Однако не все отвращало требовательного Питера. Ему по вкусу пришелся джин «Танкерей» и виски «Джонни Уокер блэк лейбл», которые все еще продавались в Танжере по совершенно смешной цене. Он каждый день выпивал бутылку виски, а также пару коктейлей с джином перед едой. Он пил невероятно много и, кроме того, отличался крайне хамским отношением к домашней прислуге. Питер презрительно обращался к ним по-английски, нисколько не заботясь о том, что они не понимают ни слова, а потом кричал на них на хиндустани, словно этот язык должны знать слуги не только в Калькутте, но и во всем мире. К его огромному удивлению, вскоре в доме перестали появляться абсолютно все — от друзей Розалинды до прислуги, — быстро поняв, что собой представляет Питер Фокс. Эгоистичный, непредсказуемый, своенравный, высокомерный, деспотичный и к тому же злоупотреблявший алкоголем — трудно найти человека, одновременно обладавшего столькими отрицательными качествами.

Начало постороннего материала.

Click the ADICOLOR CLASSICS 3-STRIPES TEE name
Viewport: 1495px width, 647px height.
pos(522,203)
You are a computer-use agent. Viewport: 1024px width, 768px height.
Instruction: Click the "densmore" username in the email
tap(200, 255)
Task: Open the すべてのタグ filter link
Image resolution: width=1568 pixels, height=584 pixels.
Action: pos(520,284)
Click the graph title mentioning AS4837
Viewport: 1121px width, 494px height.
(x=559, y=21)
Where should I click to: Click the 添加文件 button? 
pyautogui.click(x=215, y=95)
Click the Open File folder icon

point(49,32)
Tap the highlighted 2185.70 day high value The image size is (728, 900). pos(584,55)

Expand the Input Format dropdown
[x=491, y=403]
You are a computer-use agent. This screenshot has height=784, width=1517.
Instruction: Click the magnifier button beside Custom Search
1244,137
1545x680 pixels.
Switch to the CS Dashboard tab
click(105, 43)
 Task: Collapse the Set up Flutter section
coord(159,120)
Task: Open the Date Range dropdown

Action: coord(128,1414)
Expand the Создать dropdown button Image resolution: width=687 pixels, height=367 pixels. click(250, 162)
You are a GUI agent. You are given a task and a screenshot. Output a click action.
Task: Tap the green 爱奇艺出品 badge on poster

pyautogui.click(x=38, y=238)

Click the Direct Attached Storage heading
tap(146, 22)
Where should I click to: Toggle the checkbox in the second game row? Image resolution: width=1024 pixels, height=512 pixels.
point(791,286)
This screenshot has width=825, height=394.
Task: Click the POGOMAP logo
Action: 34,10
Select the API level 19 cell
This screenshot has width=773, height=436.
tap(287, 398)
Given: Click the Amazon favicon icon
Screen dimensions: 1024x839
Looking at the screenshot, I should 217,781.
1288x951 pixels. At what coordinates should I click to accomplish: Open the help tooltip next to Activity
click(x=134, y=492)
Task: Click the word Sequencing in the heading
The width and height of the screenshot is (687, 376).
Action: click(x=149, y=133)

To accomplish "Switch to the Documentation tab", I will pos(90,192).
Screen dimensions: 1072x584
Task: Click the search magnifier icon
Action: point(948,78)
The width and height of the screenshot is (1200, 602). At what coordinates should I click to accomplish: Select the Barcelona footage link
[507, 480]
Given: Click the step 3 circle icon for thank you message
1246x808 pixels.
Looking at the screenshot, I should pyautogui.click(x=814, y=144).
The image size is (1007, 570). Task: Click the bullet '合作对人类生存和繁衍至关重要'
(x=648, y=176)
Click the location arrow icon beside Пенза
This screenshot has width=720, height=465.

Бейгбедер, разумеется, перестал проводить большую часть времени в доме Розалинды, но они продолжали ежедневно встречаться в других местах — в Верховном комиссариате и за городом. К удивлению многих — и моему в том числе, — Бейгбедер оказал мужу своей любовницы самый роскошный прием. Он организовал для него рыбалку в устье реки Смир и охоту на кабанов в Хемис-де-Аньера. Кроме того, Питеру обеспечили возможность ездить в Гибралтар, где он мог пить английское пиво и разговаривать о поло и крикете со своими соотечественниками. В общем, Бейгбедер вел себя с ним как с уважаемым иностранным гостем, хотя невозможно представить себе двух более разных людей. И любопытно было наблюдать, сколь не похожи друг на друга эти мужчины, игравшие важную роль в жизни одной и той же женщины. Вероятно, именно поэтому им ни разу не довелось столкнуться.
— Питер считает Хуана Луиса старомодным и горделивым испанцем — рыцарем из прошлого, будто сошедшим с картины золотого века, — объяснила мне Розалинда. — А сам Питер в глазах Хуана Луиса — просто сноб, нелепый и недалекий. Они как две параллельные линии: между ними невозможен конфликт, потому что у них нет точки пересечения. Только при этом Питер не стоит и мизинца Хуана Луиса.